Uses (San Mateo County Parks prohibits removal of any natural material)

  • Provides protective habitat for mammals, amphibians, and nesting birds
  • Pollinated by insects
  • Larval host plant for pale tiger swallowtail (Papilio eurymedon), Lorquin’s admiral (Limenitis lorquini), and Pacific azure (Celastrina echo) butterflies
  • Native people had many uses for ocean spray
    • Hard, strong wood was used to make tools and utensils, e.g. sewing needles, arrows, fish hooks, canoe paddles, fire tongs, and digging sticks (Bressette 2016)
      • Heating over fire increased hardness
      • After heating, wood was polished using stems of horsetail ferns
    • Flexible branches used to make baby baskets
    • Medicinal uses
      • Infusion of bark used for eye wash
      • Poultice of leaves applied to sore feet or lips
      • Decoction of leaves used to treat influenza
  • Pioneers made pegs with the wood to substitute for iron nails (Bressette 2016 and Gonsalves 2007)
    • Another common name for creambush is ironwood, referring to its strength and hardness

Name Derivation

  • Holodiscus (ho-lo-DIS-kus) – from the Greek holos, “entire,” and diskos, “a disk,” referring to the unlobed disk lining the floral cup
  • discolor (DIS-ko-lor) – from the Greek dis- meaning “two” and “color,” referring to the bicolored leaves
    • The prefix dis- can also mean “without,” possibly referring to the white (uncolored) flowers
  • Ocean spray – the many-flowered clusters suggest the frothy spray of ocean waves

Notes

  • Although the tiny seed can be dispersed by animals, most often it is wind dispersed (Bressette 2016)
  • Edgewood’s ocean spray is classified as a variety
    • Subspecies rank is used to recognize geographic distinctiveness, whereas variety rank is appropriate for variants seen throughout the geographic range of the species; in practice, these two ranks are not distinct

ID Tips

  • Any time of year, look for the distinctive flower sprays, which persist even when dry and brown

At Edgewood

  • Found in woodlands
    • Look for ocean spray on the Sylvan trail just beyond the waterfall along north-facing “rose alley,” where several members of the rose family grow
    • See iNaturalist for observations of Holodiscus discolor
  • Flowers April – July

See General References

Specific References

Bressette, D. 2016, Mar. 21. Ocean Spray, Holodiscus discolor. Native Plants of the Pacific Northwest.

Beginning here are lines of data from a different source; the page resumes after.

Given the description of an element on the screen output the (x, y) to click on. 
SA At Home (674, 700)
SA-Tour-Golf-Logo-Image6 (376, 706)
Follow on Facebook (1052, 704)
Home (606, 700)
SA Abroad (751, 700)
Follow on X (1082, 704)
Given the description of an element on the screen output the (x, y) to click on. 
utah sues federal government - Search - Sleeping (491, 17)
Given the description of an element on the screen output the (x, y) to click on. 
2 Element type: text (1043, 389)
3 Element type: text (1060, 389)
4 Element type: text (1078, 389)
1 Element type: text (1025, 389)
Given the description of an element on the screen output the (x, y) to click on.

Fryer, J. 2010. Holodiscus discolor. Fire Effects Information System. U.S. Department of Agriculture, Forest Service, Rocky Mountain Research Station, Fire Sciences Laboratory.

Gonzalves, P. and Darris, D. 2007. Plant Fact Sheet: Oceanspray (Holodiscus discolor (Pursh) Maxim.). U.S. Department of Agriculture, Natural Resources Conservation Service, Plant Materials Center, Corvallis, Oregon.

Prigge, B.A. and Gibson, A.C. 2016. Holodiscus discolor var. discolor. A Naturalist’s Flora of the Santa Monica Mountains and Simi Hills, California. Web version, hosted at Wildflowers of the Santa Monica Mountains National Recreation Area. National Park Service. US Department of Interior.

Safford, H.D. and Miller, J.E.D. 2020. An Updated Database of Serpentine Endemism in the California Flora. Madroño, 67(2), pp. 85-104.